- Decades:: 2000s; 2010s; 2020s;
- See also:: History of Alabama; Historical outline of Alabama; List of years in Alabama; 2025 in the United States;

= 2025 in Alabama =

The following is a list of events of the year 2025 in Alabama.

== Incumbents ==
===State government===
- Governor: Kay Ivey (R)

==Events==
- February 5 - The Alabama House Judiciary Committee approves proposed legislation by Matt Simpson. The legislation is a Death penalty bill for child rapists, that could ultimately challenge the precedent of Kennedy v. Louisiana. The bill is similar to the laws passed in Florida (2023) and Tennessee (2024).
- February 11 - The Alabama House of Representatives passes a bill (86-5) expanding the death penalty for child rapists.
- June 24 – 2025 Alabama Senate District 5 special election: Republican Matt Woods wins election to the Alabama Senate from the 5th district.
- July 4 – Four people are shot to death in an apartment in Talladega.
- July 23 – Seven people are charged in connection with a suspected child sex-trafficking ring based out of a bunker in Brent.
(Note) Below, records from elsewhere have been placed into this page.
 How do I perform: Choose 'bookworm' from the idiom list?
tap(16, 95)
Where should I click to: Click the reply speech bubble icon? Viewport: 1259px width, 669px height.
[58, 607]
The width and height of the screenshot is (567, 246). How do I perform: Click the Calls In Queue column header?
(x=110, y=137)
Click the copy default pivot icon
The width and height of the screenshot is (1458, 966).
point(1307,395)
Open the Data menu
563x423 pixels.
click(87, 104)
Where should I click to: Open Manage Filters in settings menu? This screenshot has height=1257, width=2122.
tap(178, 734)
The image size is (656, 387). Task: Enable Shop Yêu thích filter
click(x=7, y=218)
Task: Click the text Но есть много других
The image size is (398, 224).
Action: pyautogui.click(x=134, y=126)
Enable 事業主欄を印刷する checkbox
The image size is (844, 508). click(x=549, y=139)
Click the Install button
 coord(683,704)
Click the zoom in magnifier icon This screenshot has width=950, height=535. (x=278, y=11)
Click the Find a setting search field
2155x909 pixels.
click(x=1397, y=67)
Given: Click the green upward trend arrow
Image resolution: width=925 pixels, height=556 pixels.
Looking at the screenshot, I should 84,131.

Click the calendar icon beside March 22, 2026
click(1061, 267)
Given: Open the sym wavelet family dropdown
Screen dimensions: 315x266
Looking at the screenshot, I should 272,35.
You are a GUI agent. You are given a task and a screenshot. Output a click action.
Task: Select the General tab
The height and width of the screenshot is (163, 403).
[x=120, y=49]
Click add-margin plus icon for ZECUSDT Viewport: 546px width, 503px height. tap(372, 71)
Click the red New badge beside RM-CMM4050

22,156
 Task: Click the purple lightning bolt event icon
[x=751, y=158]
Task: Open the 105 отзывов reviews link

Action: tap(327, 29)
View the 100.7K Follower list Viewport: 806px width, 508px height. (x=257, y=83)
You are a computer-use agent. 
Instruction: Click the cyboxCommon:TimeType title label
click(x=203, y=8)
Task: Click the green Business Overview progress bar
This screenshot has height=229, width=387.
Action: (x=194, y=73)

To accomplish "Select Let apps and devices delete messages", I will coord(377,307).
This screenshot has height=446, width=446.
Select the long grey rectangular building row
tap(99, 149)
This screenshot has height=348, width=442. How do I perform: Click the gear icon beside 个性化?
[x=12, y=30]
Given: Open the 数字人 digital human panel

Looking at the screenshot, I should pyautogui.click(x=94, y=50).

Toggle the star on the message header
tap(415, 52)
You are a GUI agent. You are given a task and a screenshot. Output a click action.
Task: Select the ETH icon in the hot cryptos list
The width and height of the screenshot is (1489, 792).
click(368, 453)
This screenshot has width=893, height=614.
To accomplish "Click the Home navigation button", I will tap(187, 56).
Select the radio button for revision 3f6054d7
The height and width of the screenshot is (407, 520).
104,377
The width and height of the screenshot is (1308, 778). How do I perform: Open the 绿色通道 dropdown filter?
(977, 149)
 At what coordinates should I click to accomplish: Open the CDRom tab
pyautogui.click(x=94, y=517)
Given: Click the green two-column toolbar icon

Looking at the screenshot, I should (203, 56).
Ten children, ages ranging from 3 to 15, are taken into state custody.
- August 26 – 2025 Birmingham, Alabama mayoral election: Incumbent Mayor Randall Woodfin wins reelection.
- August 30 – Two adults are killed and seven children are injured after an ATV accident at a park in Piedmont.
- September 2 – Trump announces the Space Operations Command headquarters will be moved from Colorado Springs, Colorado, to Huntsville.
- September 26 – Parts of Alabama, Louisiana, and Mississippi experience 911 outages. AT&T reports the outages were caused by fiber cuts made by "third-parties".
- October 4 – Two people are killed and 12 injured in a shooting in Montgomery. The police chief says the shooting stemmed from a disagreement that resulted in a shoot-out.
- November 22 – Two University of Alabama at Birmingham football players are stabbed at the Football Operations Building. Another UAB player is arrested. A home game against the University of South Florida later that day is played as scheduled, which UAB loses 48–18.
- December 1 – The University of Alabama suspends two student-run magazines—a women's lifestyle magazine and a magazine for Black students—saying they violate anti-DEI policies.